Agreed. Such counterintuitive examples that seemingly exonerate cruelty or damn compassion are always possible to invent when faced with hairsplitting philosophers who insist on cleaving the past, present, or the future from its full context. As I described in my response to thought experiment 60:
"Deontological moral rules are not sufficient. Consequentialism shows that results matter too. And virtue ethics says intentions also count. Together, these three schools of thought make up the three main camps of moral philosophy. However, as is often the case with thorny philosophical issues, the best position on morality isn't an "either/or" decision from among these three choices, it's an "all/and" decision which considers the three of them. For any morally-considered human behaviour, there is an intention, an action, and a result. That's the way an event is described prior to, during, and after it occurs. It's the way the past, present, and future are bound together by causality yet allowed to be looked at separately across time. Virtue ethics concerns itself with the intention. Deontology focuses on the action. Consequentialism focuses on the result. But all three may be evaluated individually for moral purposes. ... We can hold all three of these judgments in our head at the same time and use them to guide future decisions accordingly with respect to blame, praise, imitation, or change."

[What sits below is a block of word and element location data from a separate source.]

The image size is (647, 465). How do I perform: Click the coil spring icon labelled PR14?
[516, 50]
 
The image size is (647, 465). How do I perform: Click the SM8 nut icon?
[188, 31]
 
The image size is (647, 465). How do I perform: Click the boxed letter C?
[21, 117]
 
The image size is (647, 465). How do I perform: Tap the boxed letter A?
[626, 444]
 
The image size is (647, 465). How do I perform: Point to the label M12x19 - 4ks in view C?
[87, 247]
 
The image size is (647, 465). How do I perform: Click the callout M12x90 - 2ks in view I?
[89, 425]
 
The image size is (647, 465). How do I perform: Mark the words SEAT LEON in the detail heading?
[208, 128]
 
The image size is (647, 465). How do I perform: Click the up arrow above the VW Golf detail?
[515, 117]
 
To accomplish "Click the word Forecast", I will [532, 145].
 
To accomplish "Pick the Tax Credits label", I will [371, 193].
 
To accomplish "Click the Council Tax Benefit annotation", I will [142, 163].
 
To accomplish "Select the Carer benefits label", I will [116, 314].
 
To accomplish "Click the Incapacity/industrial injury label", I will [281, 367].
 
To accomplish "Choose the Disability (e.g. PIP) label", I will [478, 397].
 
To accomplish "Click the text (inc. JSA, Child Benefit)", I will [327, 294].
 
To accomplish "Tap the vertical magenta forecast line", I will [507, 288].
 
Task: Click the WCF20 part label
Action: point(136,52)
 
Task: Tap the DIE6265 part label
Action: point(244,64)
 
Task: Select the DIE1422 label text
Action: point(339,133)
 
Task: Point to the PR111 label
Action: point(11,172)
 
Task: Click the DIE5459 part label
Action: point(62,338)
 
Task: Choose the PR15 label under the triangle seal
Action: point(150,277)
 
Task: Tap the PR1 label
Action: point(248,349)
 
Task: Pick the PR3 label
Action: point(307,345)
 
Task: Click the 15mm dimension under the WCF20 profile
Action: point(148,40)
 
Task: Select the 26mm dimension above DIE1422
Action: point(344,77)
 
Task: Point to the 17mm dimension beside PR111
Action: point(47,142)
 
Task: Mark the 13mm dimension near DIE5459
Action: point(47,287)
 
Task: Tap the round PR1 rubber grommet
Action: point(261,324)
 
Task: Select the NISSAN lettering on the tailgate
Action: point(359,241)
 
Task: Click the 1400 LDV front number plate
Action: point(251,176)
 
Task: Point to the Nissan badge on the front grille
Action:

In the case of this week's thought experiment, we see the confusion that occurs when such a holistic view of morality is not taken. The ethics committee imposed a deontological rule in which "it would be wrong to take any action intended to shorten the life of a patient." But by insisting upon the letter of this law, one action is deemed unvirtuous, while another inaction is deemed virtuous, even though both "actors" had the same (virtuous) intent and the same consequence was the result. Since that is an obvious contradiction, we see the breakdown in any morally meaningful hierarchy between acts and omissions. Either one could be more praise- or blame-worthy than the other when looked at in full context. The fact that people do hide behind such fallacious distinctions in real life examples such as this one is due to their need to find ways around faulty deontological rules. It would be far better to just abolish such strictures.